The third day at the conference.

Posted by Federico Tomasi on Mon 24 July 2017

Another day, another round of fresh and exciting ideas. Today it was a bit difficult to follow each talk (remember I did not have a weekend!). To take it easy, I attended the BioVis track in the morning. I guessed that if they talked about data visualisation, my attention was not required to have high levels. Of course I was wrong.

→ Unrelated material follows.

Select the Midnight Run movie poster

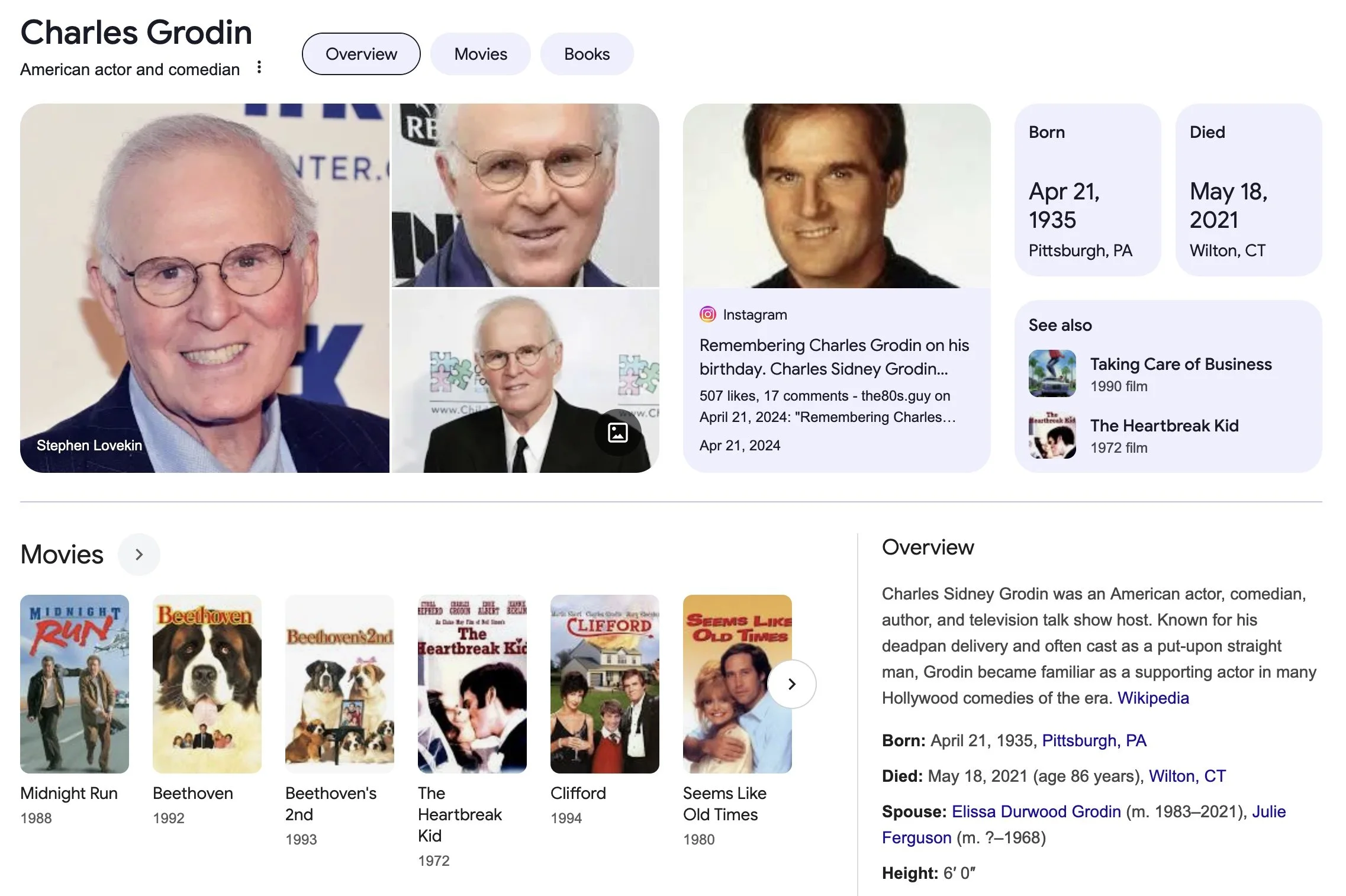tap(75, 684)
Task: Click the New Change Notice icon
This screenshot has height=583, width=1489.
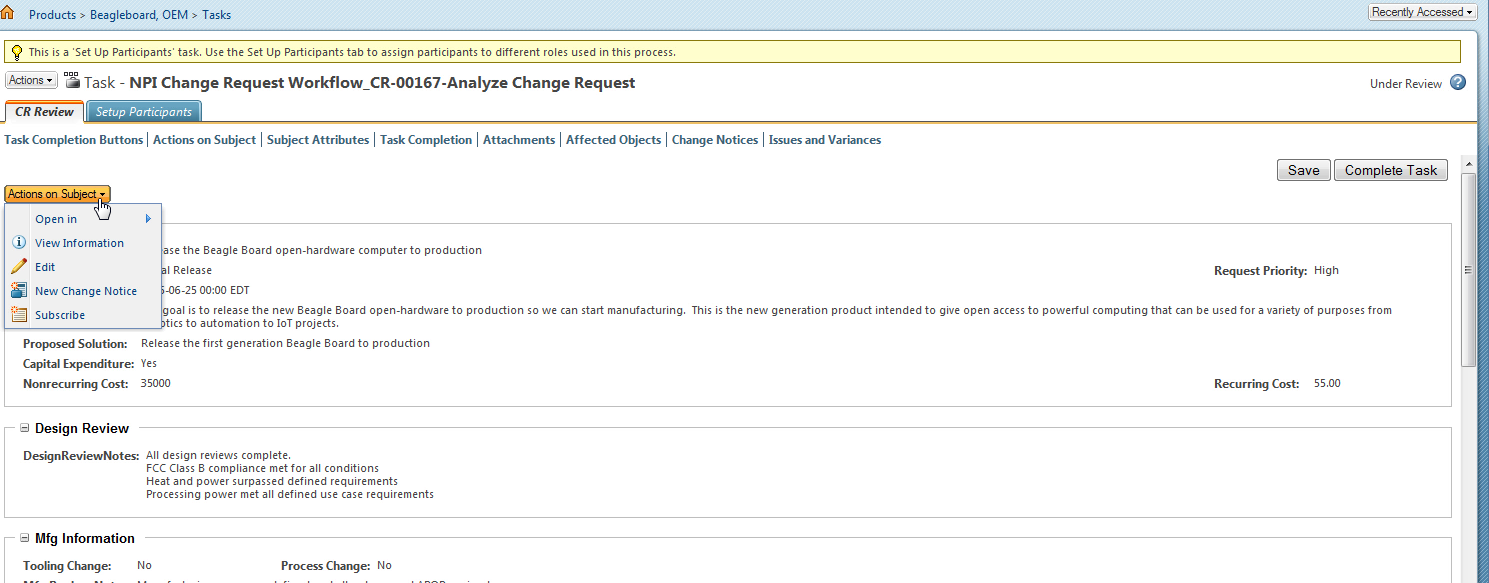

(Biological) data visualisation

They went into details a lot, but, as the name of the track suggests, they had nice figures. First was time for the keynote by Boudewijn Lelieveld, "Visual analytics for spatial transcriptomics: from single cell to tissue and back". Main topic was: what if Netflix uses PCA? Well, they may suggest the Jaws movie to a family. As for the biomedical data, PCA is not that great, ouside, for example, macroscopic differences. Interesting, instead, is that most of the talks were focused on using some variation of t-SNE algorithm. And actually it seems to work well in such use cases. In particolar for brain transcriptomics (as explained in this talk, with its hierarchical evolution H-SNE). The topic of brain transcriptomics was investigated also in the following talks, by Marwan Abdellah's "Reconstruction and visualization of large-scale volumetric models of neocortical circuits for physically-plausible in silico optical studies" and Sjoerd M. H. Huisman's "BrainScope: interactive visual exploration of the spatial and temporal human brain transcriptome". The goal is to reconstruct the brain network with watertight meshes to have realistic simulations of what happens inside the brain.

Here there is a collection of some photos of the BioVis track.

Deep networks with string data

After that, the last talks of the morning were a bit difficult to follow, so let's get straight to the afternoon. In the afternoon, I switched to the HiTSeq. The website of course is not as nice as the BioVis' one, but the arguments were equally interesting, maybe a little bit more machine learning oriented. Interesting was Xu Min talk about "Chromatin accessibility prediction via convolutional long short-term memory networks with k-mer embedding". Deep networks! I hadn't seen any up to now. Such networks were used with a string embedding, in particular after extracting $k$-mers from the words. This is similar to the string kernel methods, but with the difference that, well, this is not a kernel. And you can use it with LSTM supervised learning. As for the implementations, it is possible to use it in Keras, Theano. So basically the learning is done in two steps.

  1. unsupervised training of $k$-mer embedding;
  2. supervised learning with LSTM.

During all the talk I had the suspect that he had been reading all the time. Nevertheless, it was a nice example of usage of deep networks with string data. Read more here.

Unfortunately, the weather was very bad, and I did not have time to take any photos anyway. Bad day.